ASSIGNED TASK: Find the line containing "You are a computer-use" in the entries; transcribe it and all remaining lines through the end, exactly as they appear, but not the pictures.

RECORDS PROVIDED:
▶

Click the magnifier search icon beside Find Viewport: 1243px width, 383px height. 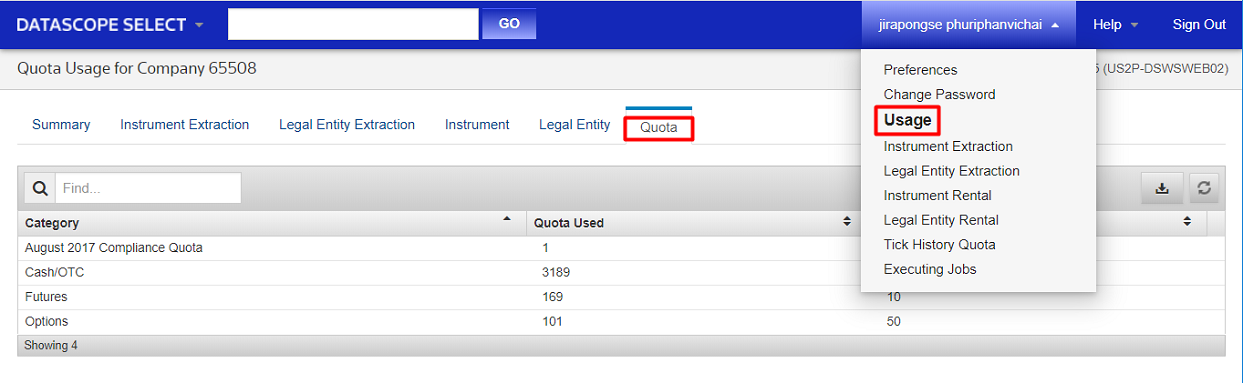point(40,188)
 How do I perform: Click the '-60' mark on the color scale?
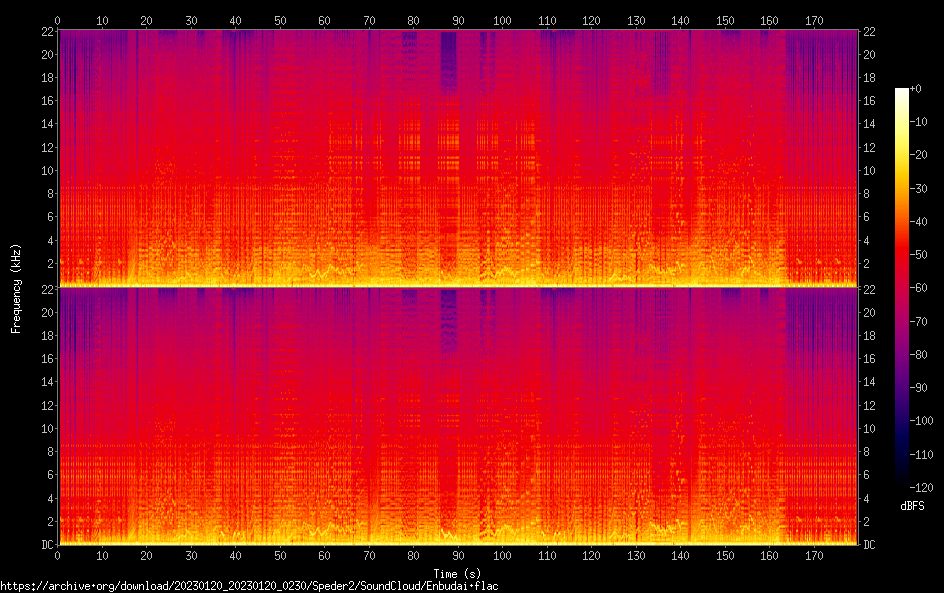click(x=916, y=288)
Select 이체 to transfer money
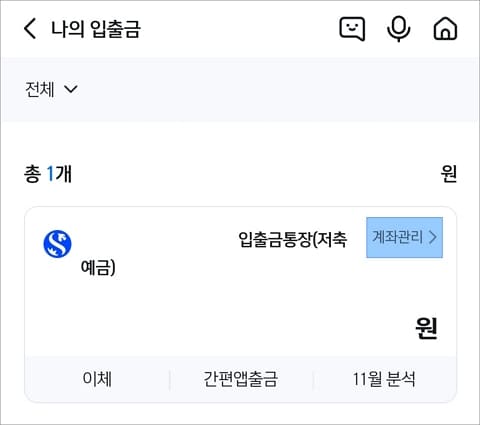This screenshot has height=425, width=480. (97, 379)
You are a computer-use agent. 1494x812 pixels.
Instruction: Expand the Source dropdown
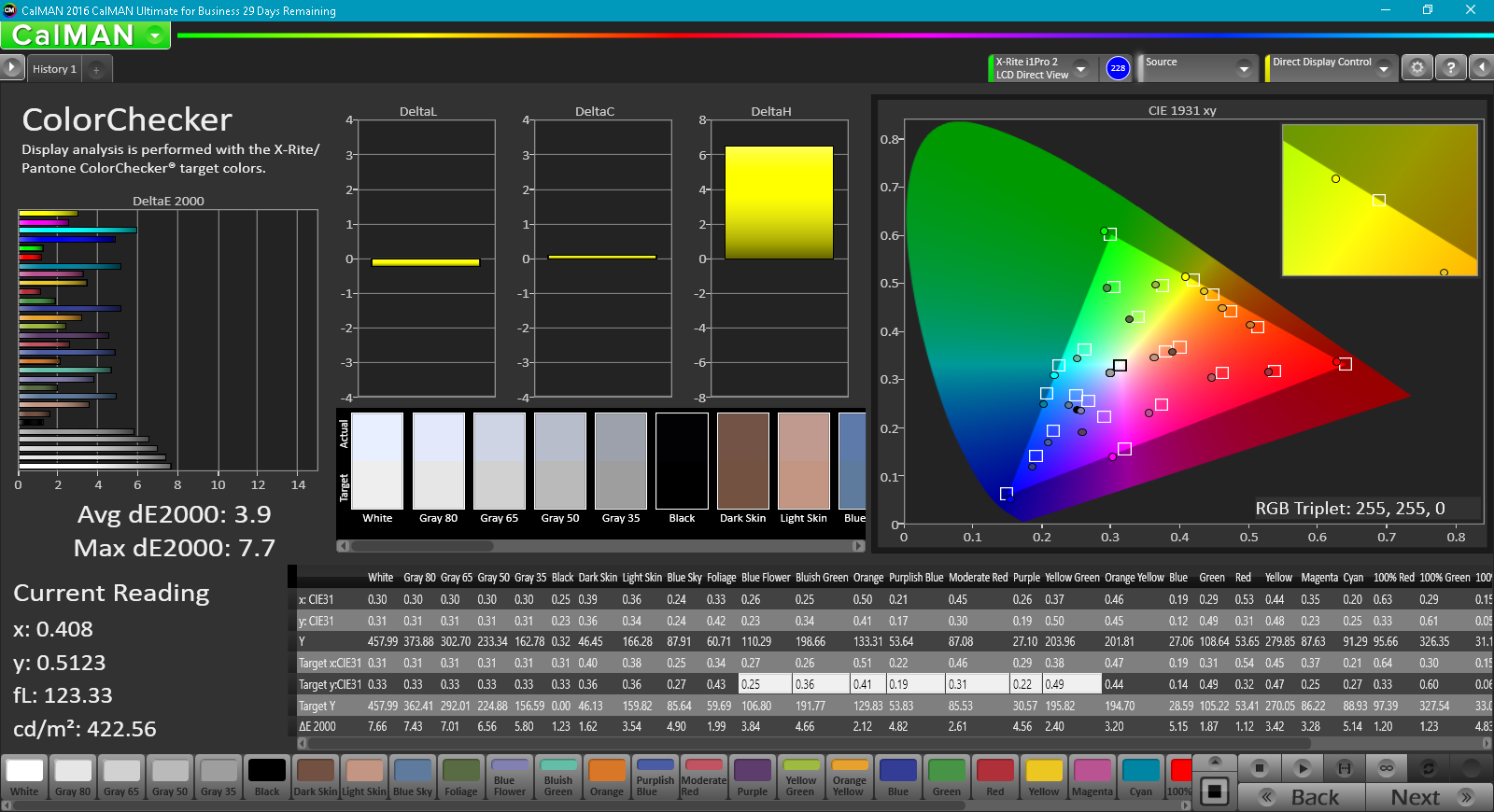[1243, 68]
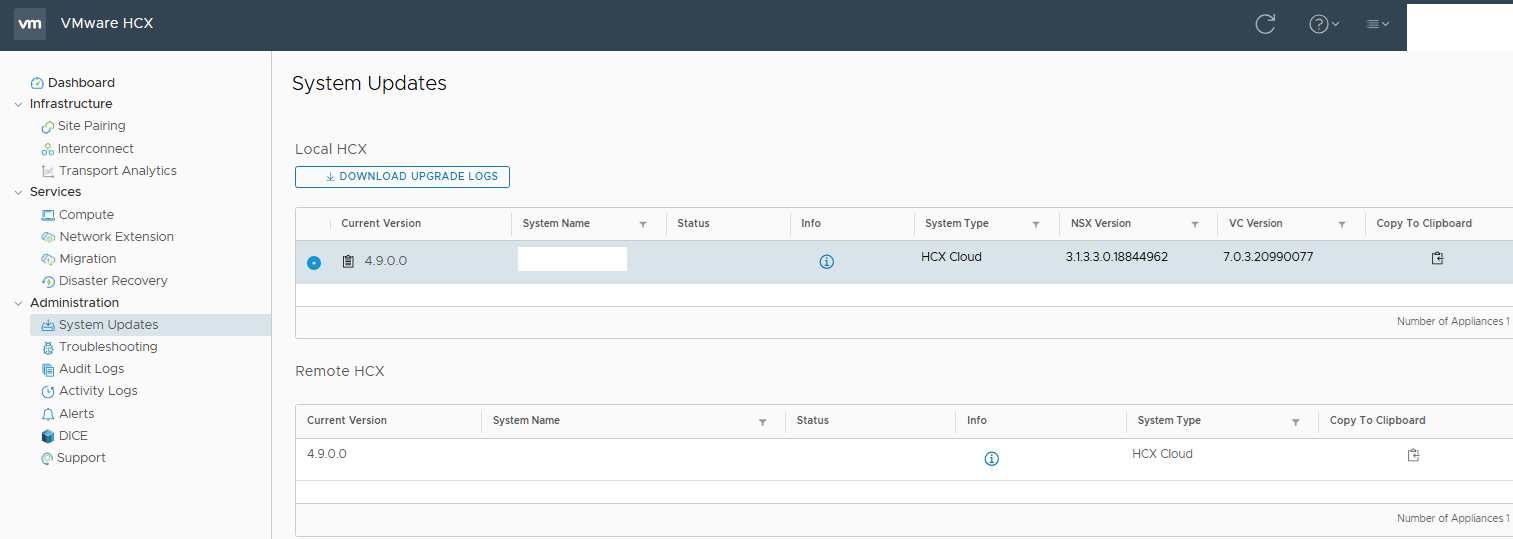Collapse the Administration tree section

tap(18, 303)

◀

YOUR SOLUTION:
You are a computer-use agent. 1494x812 pixels.
Instruction: Expand the Source dropdown
[1243, 68]
Collapse the Administration tree section

tap(18, 303)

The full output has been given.